Work to complete
Update the material from the line with "Task: Click the Upload Merged Document button" up to and including the line with "the forward navigation" by replacing "pixels" with "px" and leaving everything else unchanged, then return only those lines. Leave the pictures out of your answer.

Task inputs
————
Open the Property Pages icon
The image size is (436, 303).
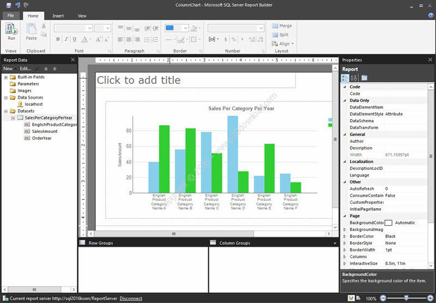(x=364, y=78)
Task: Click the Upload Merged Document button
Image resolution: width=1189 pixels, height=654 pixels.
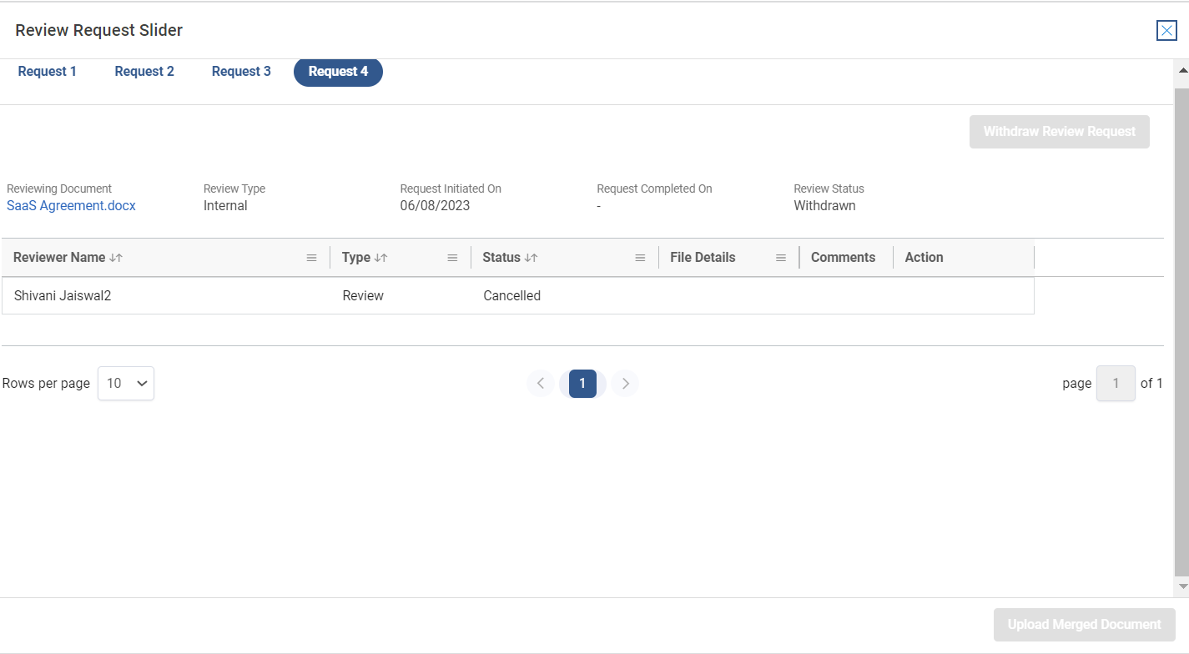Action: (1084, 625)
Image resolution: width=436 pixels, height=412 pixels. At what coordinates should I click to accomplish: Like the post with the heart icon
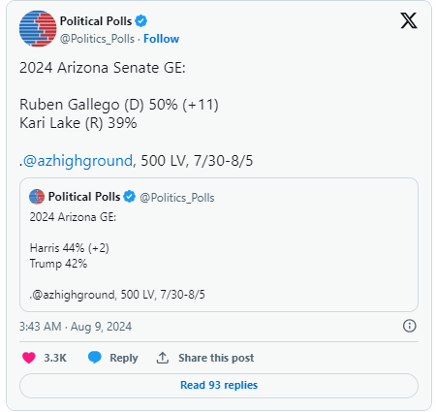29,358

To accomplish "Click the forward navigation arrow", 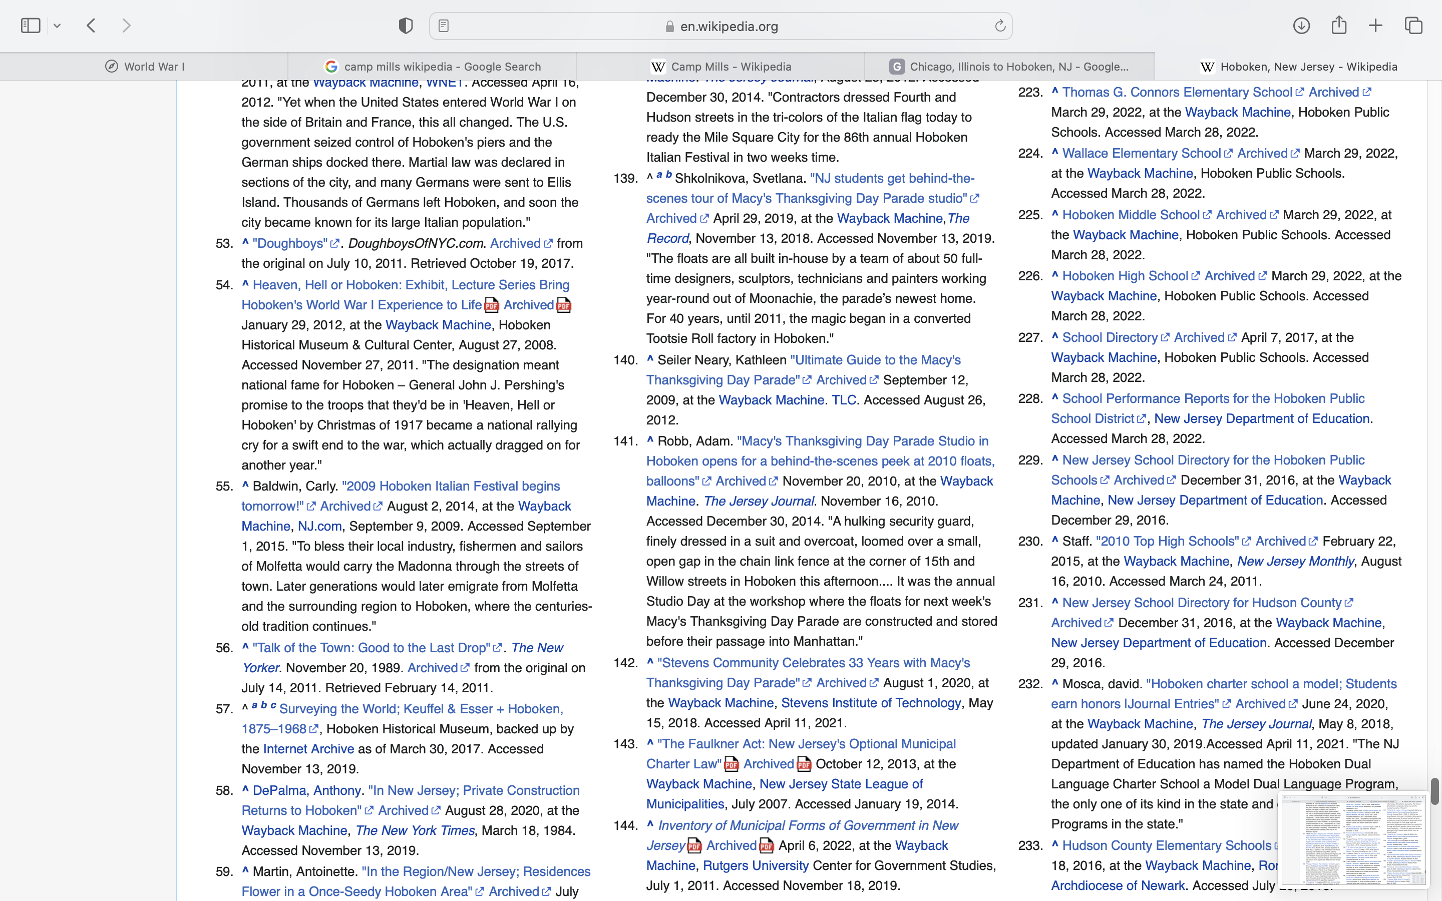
————
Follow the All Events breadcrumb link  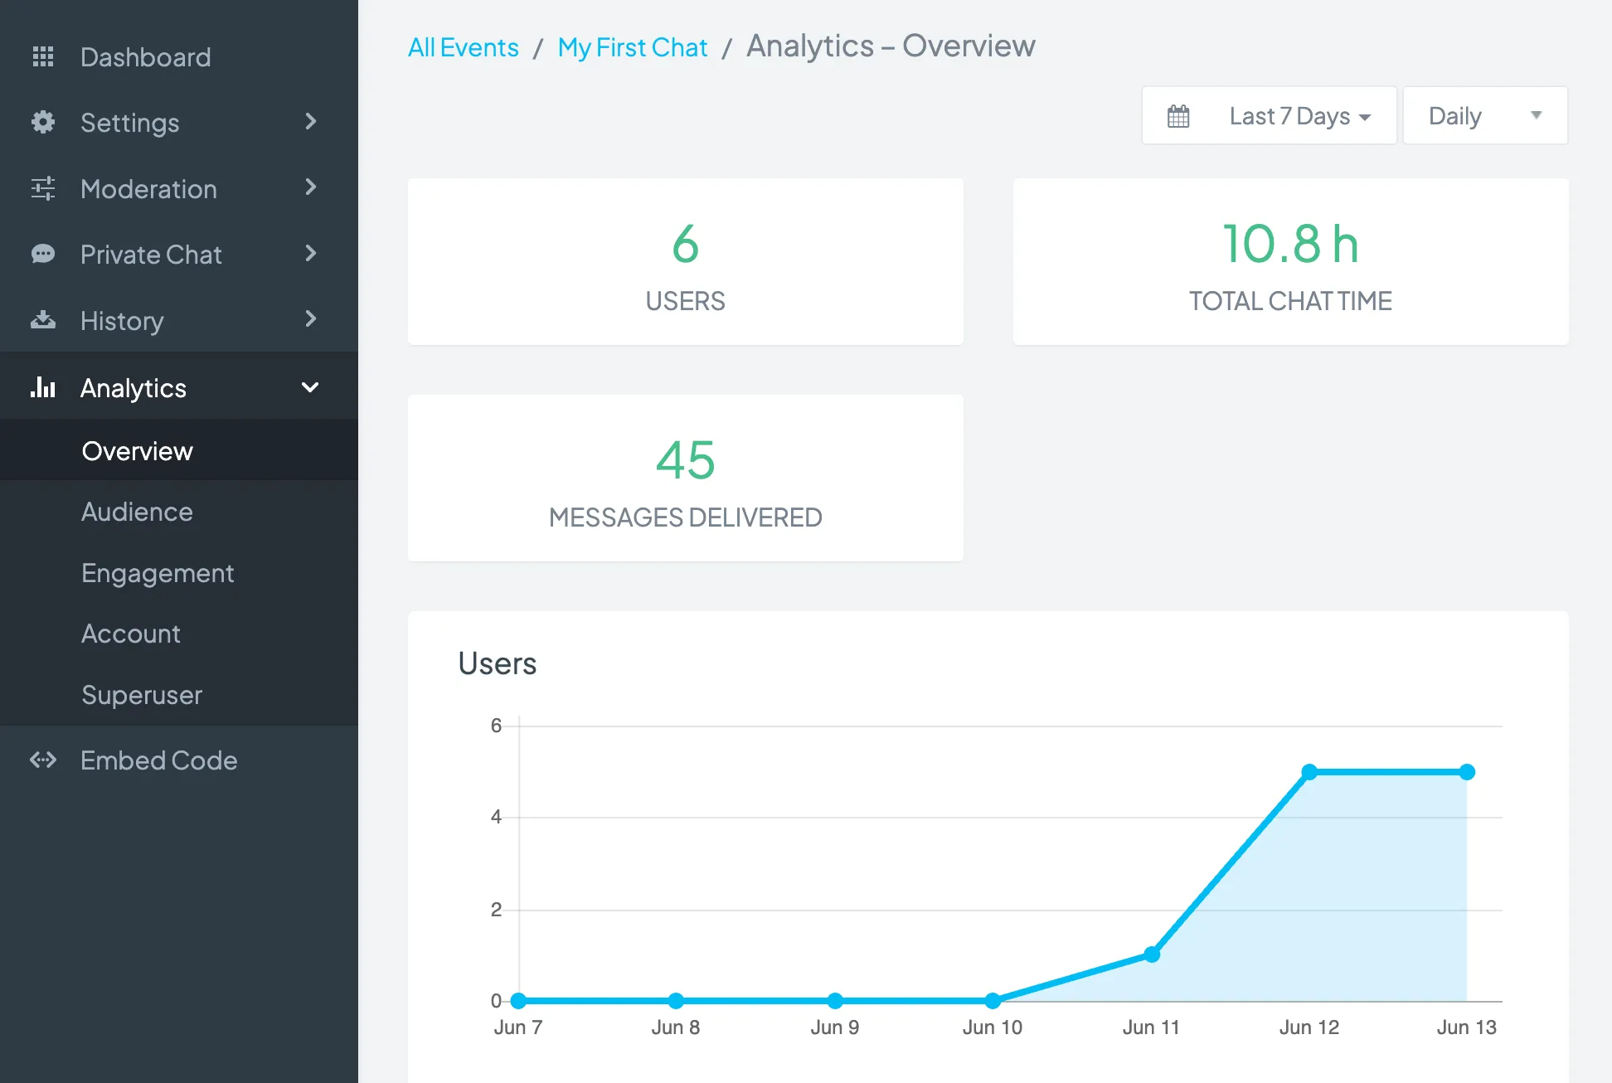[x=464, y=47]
————
Output for this task
Task: Click the Upload Merged Document button
Image resolution: width=1189 px, height=654 px.
Action: (1084, 625)
Image resolution: width=436 px, height=412 px. At what coordinates should I click to accomplish: Like the post with the heart icon
29,358

To accomplish "Click the forward navigation arrow", 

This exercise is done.